Kool Moe Dee says that the vitriol aimed at Macklemore surrounding the release of his “Downtown” single with Ryan Lewis, as well as the Seattle rapper’s performance of the song with Kool Moe Dee, Grandmaster Caz and Melle Mel at the 2015 VMAs (August 30), is misguided.
Since Macklemore & Ryan Lewis broke through in 2012 with their album The Heist and the singles “Thrift Shop,” “Can’t Hold Us” and “Same Love,” people have labeled Macklemore as a sellout, culture vulture and wack, among other things. The critiques resurfaced with the VMA performance Sunday.

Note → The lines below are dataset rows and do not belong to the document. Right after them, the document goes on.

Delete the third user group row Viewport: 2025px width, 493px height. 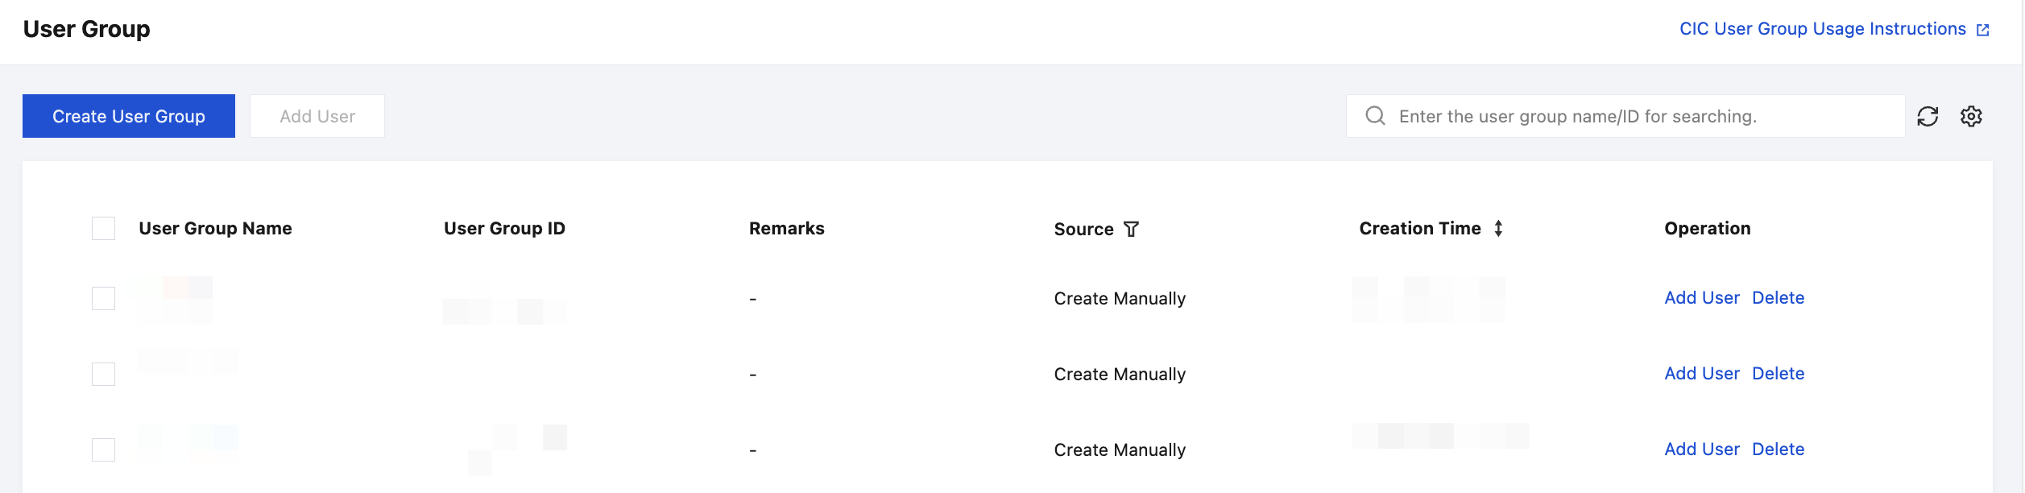pyautogui.click(x=1779, y=450)
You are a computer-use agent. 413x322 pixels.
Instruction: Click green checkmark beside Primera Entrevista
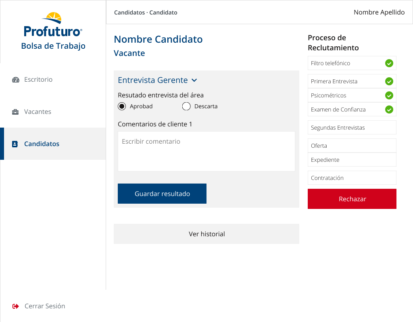click(x=389, y=81)
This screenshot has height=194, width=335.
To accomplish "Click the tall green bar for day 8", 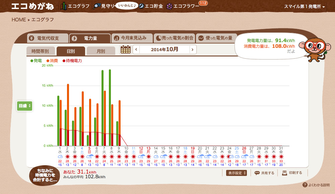I will pos(110,108).
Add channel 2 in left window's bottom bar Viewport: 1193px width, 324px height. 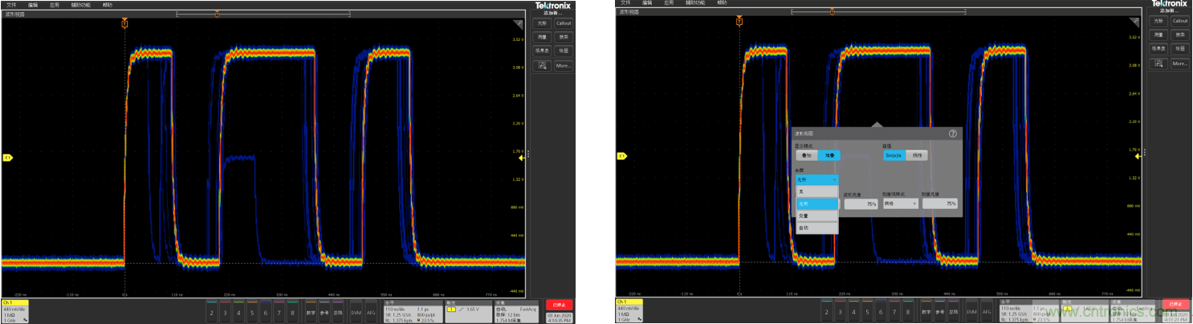click(212, 312)
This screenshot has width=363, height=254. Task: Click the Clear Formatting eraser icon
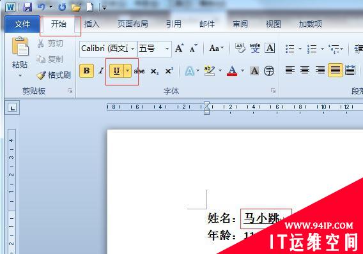(x=240, y=48)
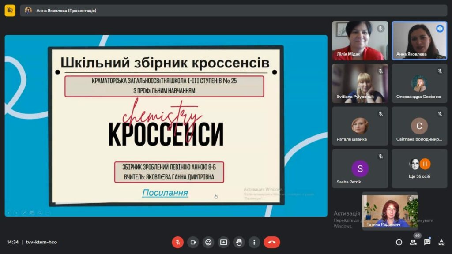Screen dimensions: 452x254
Task: Follow the Посилання link on the slide
Action: [x=165, y=193]
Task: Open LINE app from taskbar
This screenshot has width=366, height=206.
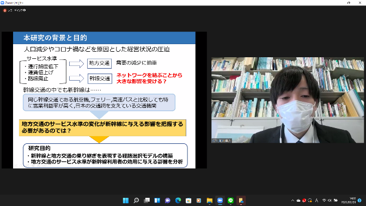Action: pos(230,201)
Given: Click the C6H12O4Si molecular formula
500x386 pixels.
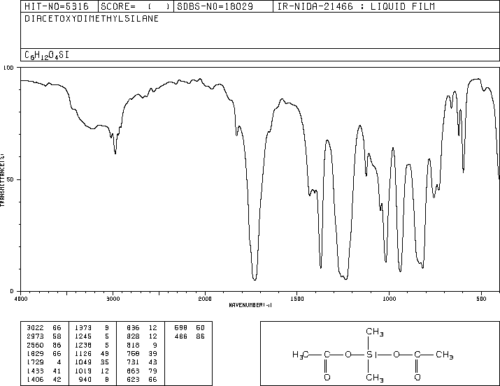Looking at the screenshot, I should [47, 55].
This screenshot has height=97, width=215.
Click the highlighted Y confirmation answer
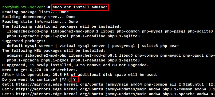tap(75, 79)
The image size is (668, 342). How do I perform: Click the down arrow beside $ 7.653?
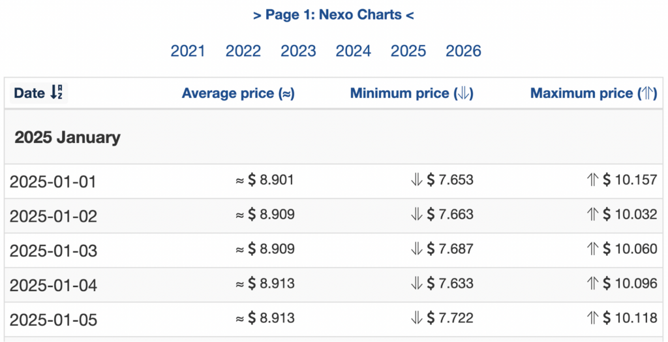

“Most people don’t have depth and most people don’t have insight,” Kool Moe Dee says during an exclusive interview with HipHopDX. “We reduce ourselves to opinion and one of the dumbest arguments I have ever heard is that everybody has an opinion. Yes, that’s true, but it invalidates any kind of critical thinking so you just get to have an opinion, which again is the problem in the media world that we live in. Dumber people now have a platform that they’ve never had before.
“I can understand not liking the record,” Kool Moe Dee continues. “I can understand not liking him. I can understand not liking us. But the need to actually put it out there – what do you get from that? What is the purpose of voicing that? It’s almost like a celebrity envy thing in that space. It’s stuff that I don’t like, but I don’t feel the need to go on some kind of TV show or some kind of media outlet and say, ‘I hate whoever the heck it is.’ What is the purpose of that when you really break that down?”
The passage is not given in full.